Words by Chloe Hay
They sponsor the Olympic Games, they’re advertised on the side of buses and the supermarket shelves are full of them – but who really needs sports drinks? Only elite athletes? Or you and me? Well, whether you need a sports drink or would be better off sticking to good old tap water really depends on how long you’re riding for and how much you’re sweating.
The sports drinks industry is a multi-million-pound business, but it’s certainly not just athletes who are drinking them. According to a 2015 report, we consume 170 million litres of sports drinks a year in the UK (and another 600 million energy drinks a year), and as you can pick up a sports drink as part of a lunchtime meal deal, it’s hardly likely that these are all drunk during seriously sweaty training sessions.

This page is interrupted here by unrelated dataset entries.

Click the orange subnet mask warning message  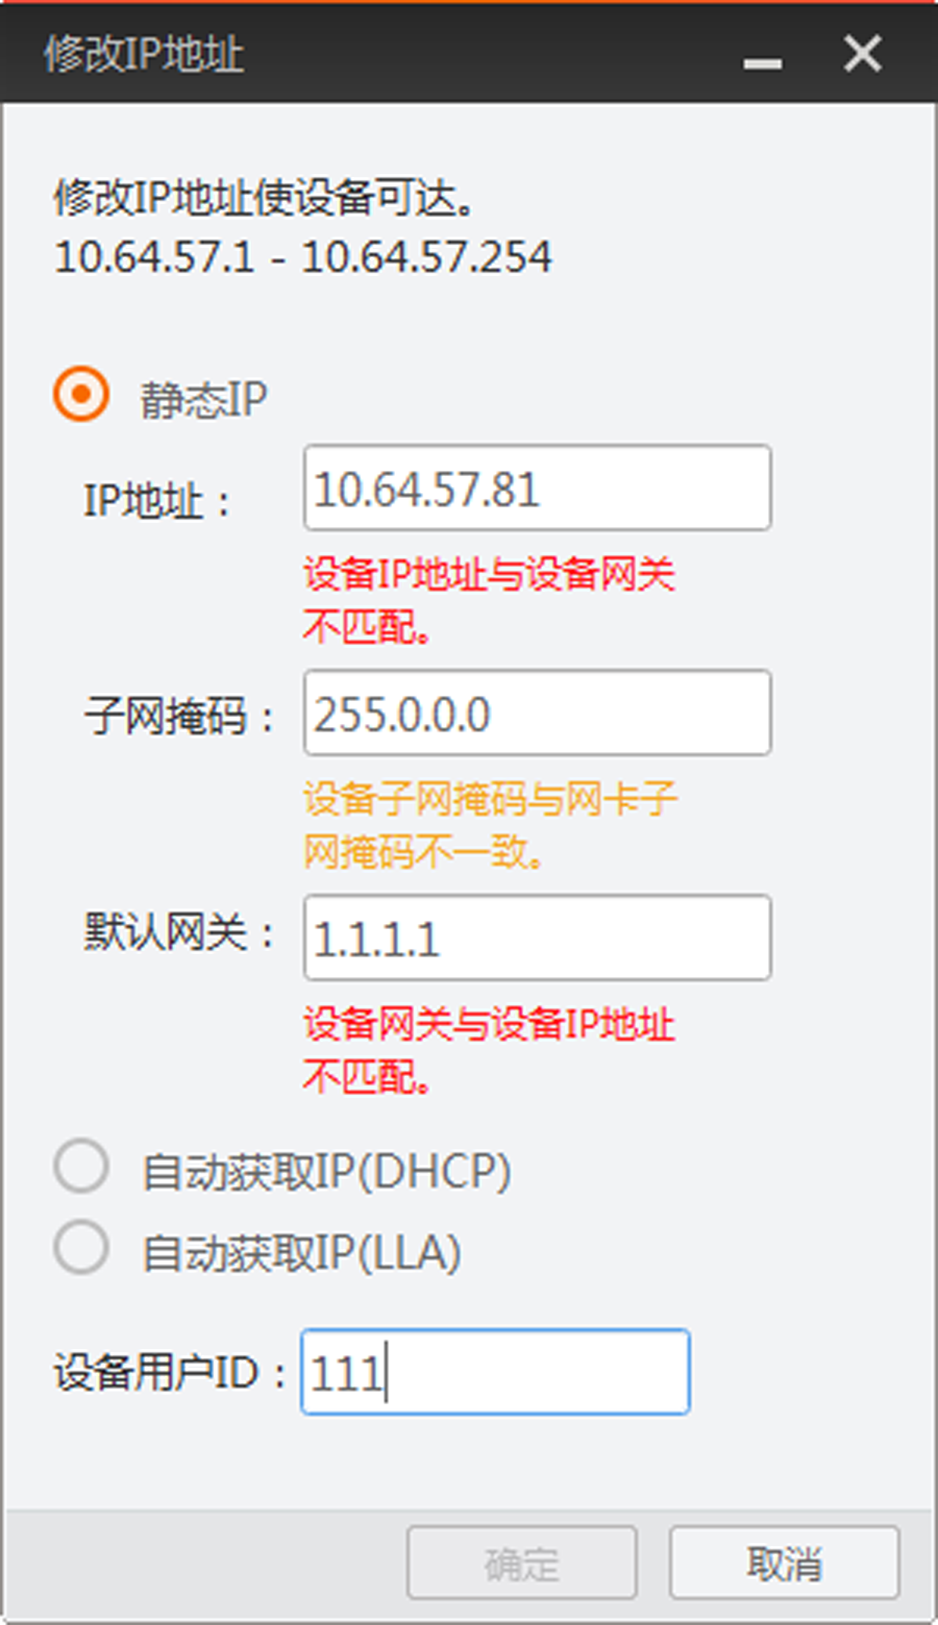tap(490, 826)
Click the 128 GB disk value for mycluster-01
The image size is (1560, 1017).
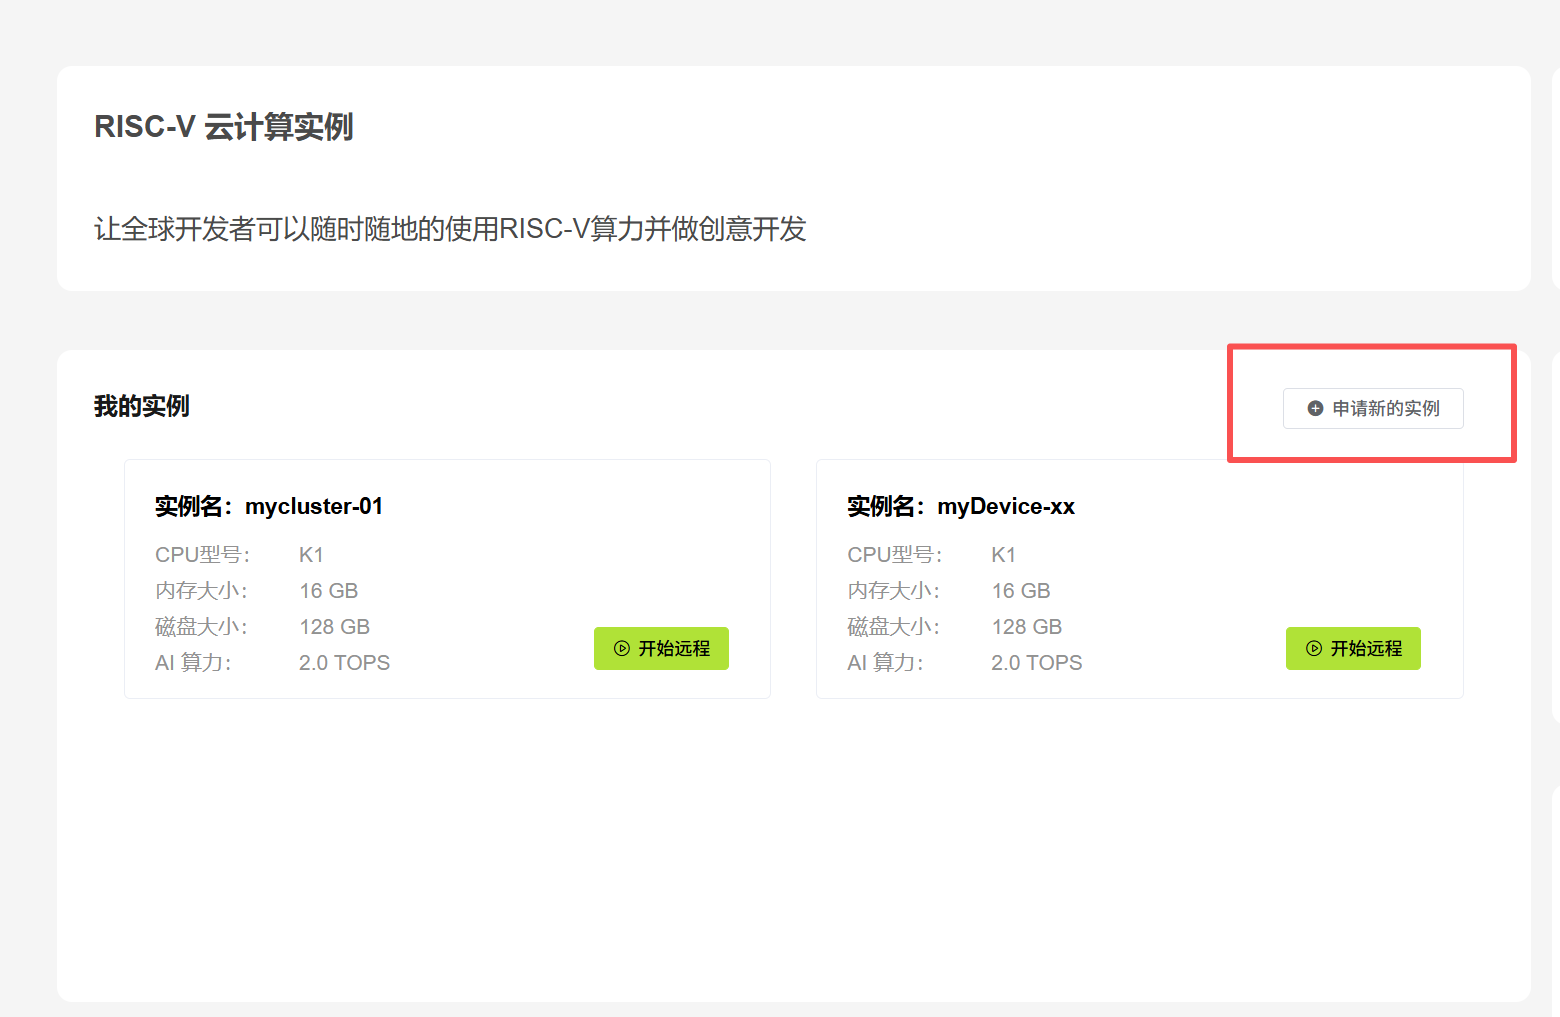point(334,627)
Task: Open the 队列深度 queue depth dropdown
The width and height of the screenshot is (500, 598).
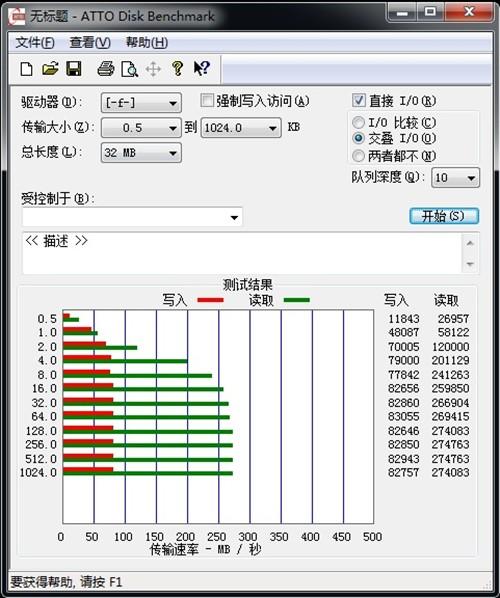Action: 455,178
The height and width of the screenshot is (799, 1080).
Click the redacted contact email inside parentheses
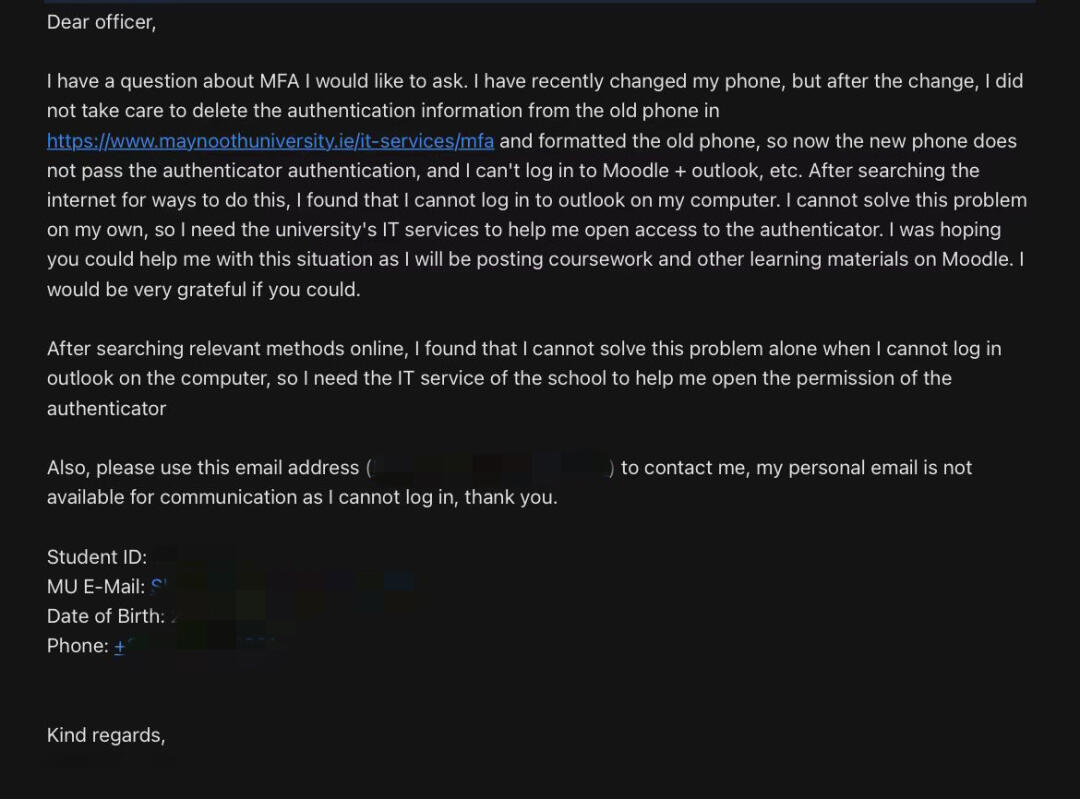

And really, that is the only time they should be consumed. Despite a lot of mixed opinions concerning the need for sports drinks amongst amateur athletes, experts agree that for rides of 60 minutes or less, a bottle of water is perfectly fine.
So when are sports drinks good?
If you’re going out for a ride of more than 60 minutes, are cycling in excessive heat or are competing in a long distance race, you may want to consider a sports drink to help you replace electrolytes as well as lost water.
After an hour’s cycling, it’s recommended to take in 30-60g of carbohydrates every sixty minutes to help fuel your performance. You could do this by snacking on a banana, dried fruit or energy gels, or by sipping on a sports drink.
An average litre bottle of sports drink will contain about 60g carbohydrates in the form of simple sugars as well as water and electrolytes – the perfect combination to hydrate you through periods of exertion and sweat – and so if sipped over a period of 1-2 hours, will provide you with all the carbohydrates you need to keep going.